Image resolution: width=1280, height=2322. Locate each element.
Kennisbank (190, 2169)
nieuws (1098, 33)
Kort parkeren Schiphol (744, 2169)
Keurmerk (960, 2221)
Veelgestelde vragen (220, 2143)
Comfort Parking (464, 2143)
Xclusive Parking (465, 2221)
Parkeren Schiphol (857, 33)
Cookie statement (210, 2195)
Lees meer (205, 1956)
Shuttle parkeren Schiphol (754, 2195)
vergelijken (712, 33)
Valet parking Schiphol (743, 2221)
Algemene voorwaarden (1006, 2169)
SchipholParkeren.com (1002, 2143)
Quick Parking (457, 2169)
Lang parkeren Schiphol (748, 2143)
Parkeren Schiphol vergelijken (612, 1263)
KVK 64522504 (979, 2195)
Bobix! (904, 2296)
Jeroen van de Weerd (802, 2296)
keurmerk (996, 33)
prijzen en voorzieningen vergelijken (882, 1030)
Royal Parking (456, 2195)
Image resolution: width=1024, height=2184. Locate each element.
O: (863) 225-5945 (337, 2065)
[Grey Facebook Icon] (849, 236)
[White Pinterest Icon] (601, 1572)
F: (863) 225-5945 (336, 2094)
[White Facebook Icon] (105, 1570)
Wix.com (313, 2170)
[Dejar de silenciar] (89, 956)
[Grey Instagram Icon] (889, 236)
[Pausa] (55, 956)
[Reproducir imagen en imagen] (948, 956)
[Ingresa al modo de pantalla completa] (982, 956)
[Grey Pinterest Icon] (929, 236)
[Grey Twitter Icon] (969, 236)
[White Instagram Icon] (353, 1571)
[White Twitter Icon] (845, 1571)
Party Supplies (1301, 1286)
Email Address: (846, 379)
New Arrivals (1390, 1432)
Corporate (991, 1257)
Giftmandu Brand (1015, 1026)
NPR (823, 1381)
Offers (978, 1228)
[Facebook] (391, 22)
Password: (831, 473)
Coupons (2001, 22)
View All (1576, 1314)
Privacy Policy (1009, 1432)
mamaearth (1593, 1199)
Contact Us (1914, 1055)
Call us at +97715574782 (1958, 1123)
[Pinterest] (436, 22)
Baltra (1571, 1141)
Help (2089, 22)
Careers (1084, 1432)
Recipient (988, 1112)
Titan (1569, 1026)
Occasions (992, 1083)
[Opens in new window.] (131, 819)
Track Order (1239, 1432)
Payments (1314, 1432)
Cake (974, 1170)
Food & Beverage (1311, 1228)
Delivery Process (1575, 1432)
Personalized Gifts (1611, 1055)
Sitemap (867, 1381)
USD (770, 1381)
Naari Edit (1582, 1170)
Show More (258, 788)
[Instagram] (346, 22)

------------------------------------

To do: Retype the material in full. Keep every character as it is.

Response to this task:
Image resolution: width=1280, height=2322. Locate each element.
Kennisbank (190, 2169)
nieuws (1098, 33)
Kort parkeren Schiphol (744, 2169)
Keurmerk (960, 2221)
Veelgestelde vragen (220, 2143)
Comfort Parking (464, 2143)
Xclusive Parking (465, 2221)
Parkeren Schiphol (857, 33)
Cookie statement (210, 2195)
Lees meer (205, 1956)
Shuttle parkeren Schiphol (754, 2195)
vergelijken (712, 33)
Valet parking Schiphol (743, 2221)
Algemene voorwaarden (1006, 2169)
SchipholParkeren.com (1002, 2143)
Quick Parking (457, 2169)
Lang parkeren Schiphol (748, 2143)
Parkeren Schiphol vergelijken (612, 1263)
KVK 64522504 (979, 2195)
Bobix! (904, 2296)
Jeroen van de Weerd (802, 2296)
keurmerk (996, 33)
prijzen en voorzieningen vergelijken (882, 1030)
Royal Parking (456, 2195)
Image resolution: width=1024, height=2184. Locate each element.
O: (863) 225-5945 (337, 2065)
[Grey Facebook Icon] (849, 236)
[White Pinterest Icon] (601, 1572)
F: (863) 225-5945 (336, 2094)
[White Facebook Icon] (105, 1570)
Wix.com (313, 2170)
[Dejar de silenciar] (89, 956)
[Grey Instagram Icon] (889, 236)
[Pausa] (55, 956)
[Reproducir imagen en imagen] (948, 956)
[Ingresa al modo de pantalla completa] (982, 956)
[Grey Pinterest Icon] (929, 236)
[Grey Twitter Icon] (969, 236)
[White Instagram Icon] (353, 1571)
[White Twitter Icon] (845, 1571)
Party Supplies (1301, 1286)
Email Address: (846, 379)
New Arrivals (1390, 1432)
Corporate (991, 1257)
Giftmandu Brand (1015, 1026)
NPR (823, 1381)
Offers (978, 1228)
[Facebook] (391, 22)
Password: (831, 473)
Coupons (2001, 22)
View All (1576, 1314)
Privacy Policy (1009, 1432)
mamaearth (1593, 1199)
Contact Us (1914, 1055)
Call us at +97715574782 (1958, 1123)
[Pinterest] (436, 22)
Baltra (1571, 1141)
Help (2089, 22)
Careers (1084, 1432)
Recipient (988, 1112)
Titan (1569, 1026)
Occasions (992, 1083)
[Opens in new window.] (131, 819)
Track Order (1239, 1432)
Payments (1314, 1432)
Cake (974, 1170)
Food & Beverage (1311, 1228)
Delivery Process (1575, 1432)
Personalized Gifts (1611, 1055)
Sitemap (867, 1381)
USD (770, 1381)
Naari Edit (1582, 1170)
Show More (258, 788)
[Instagram] (346, 22)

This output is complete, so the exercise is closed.